We won't be having a miraculous remake of history today – it's too late for that – but we all finally have the opportunity to see what Nokia hardware powered by Android feels like. With its X-line, Nokia surprised many by finally seeing fit to experiment with Android, though hardheaded as the company is, this is still a fork of the platform. The 4-inch, dual SIM entry-level Nokia X that we'll be looking at today, then, comes with all the signature Nokia services like its app store and HERE Maps, but none from Google. There's no Play Store, no Google Maps, and many, many more. And while there's a degree of inter-compatibility (ergo, normal Android apps will usually run just fine on the Nokia X's software), it's still a halfhearted stab at the world's most popular mobile OS. Is that necessarily a bad thing? We were very intent on finding out and share our impressions with you, so keep on reading.
In the box:
A power plug with a permanently-attached microUSB cable
The Nokia X borrows inspiration heavily from the Lumia 525 and Asha 503 – the X is a typical rectangular slab with sharper-than-average corners and excellent build quality
Whether it's because it is a near-flawless look-alike to the latest Asha 503, or because the Asha, in turn, draws inspiration from Nokia's Lumia 520/525, we felt like we knew the Nokia X from the get-go. The X inherited the singular capacitive 'back' button from the the Asha line, and the rectangular frame with its moderately sharp edges. The removable rear shell is made of solid matte plastic, same as the buttons on the right side of the X. Both the volume rocker and the power key provide profound feedback, and there's a nice amount of travel to them.
Handling the Nokia X is easy – the small device is perfect for one-handed use – but we couldn't shake off the feeling that we're using a toy phone. And it's not just the jubilant palette of color options – it's also the profoundly plastic, but very solid exterior that made us feel like we're operating a reinforced, child-proof piece of hardware. On the bright side, while there's no arguing this looks and feels like an entry-level device, the overall build quality is impressive.
Reflective, dim, and completely off when it comes to proper color reproduction
When looking at the 4-inch 480x800 pixel resolution IPS display on the Nokia X, the results speak for themselves, and align very well with our initial impressions. For starters, this isn't the sharpest panel out there, though at 233ppi, we didn't find much reason for complaint.
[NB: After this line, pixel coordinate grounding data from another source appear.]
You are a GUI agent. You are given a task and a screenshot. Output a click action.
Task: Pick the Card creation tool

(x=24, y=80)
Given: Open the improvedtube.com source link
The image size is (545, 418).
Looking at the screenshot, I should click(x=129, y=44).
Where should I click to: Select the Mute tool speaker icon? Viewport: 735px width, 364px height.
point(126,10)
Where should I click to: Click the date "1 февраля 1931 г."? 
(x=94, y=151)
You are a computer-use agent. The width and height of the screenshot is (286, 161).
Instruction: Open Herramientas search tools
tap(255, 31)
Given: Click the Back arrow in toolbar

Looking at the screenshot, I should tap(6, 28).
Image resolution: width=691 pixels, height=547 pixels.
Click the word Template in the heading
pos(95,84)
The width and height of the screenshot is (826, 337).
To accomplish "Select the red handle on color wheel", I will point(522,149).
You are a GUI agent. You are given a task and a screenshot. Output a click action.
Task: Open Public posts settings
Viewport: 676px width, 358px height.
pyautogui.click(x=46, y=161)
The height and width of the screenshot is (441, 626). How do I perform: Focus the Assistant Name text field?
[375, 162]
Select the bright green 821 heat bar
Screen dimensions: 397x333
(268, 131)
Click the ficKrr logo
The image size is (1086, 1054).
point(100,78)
But it's in color reproduction that the panel totally disappoints – it's got a very cold color temperature of 9320K, resulting in a noticeably bluish fringe throughout. This problem is especially noticeable when the display has to render differing shades of gray. But that's not all – specific colors, like magenta and cyan, are seriously messed up. Greens and reds are also problematic.
Worse yet, the display isn't very bright, managing 359 nits at its very best. This, combined with the highly reflective glass on top of the display, amounts to a frustrating outdoors viewing experience. It's also relatively bright even at the lowest setting, meaning that usage in complete darkness may tire out your eyes quickly.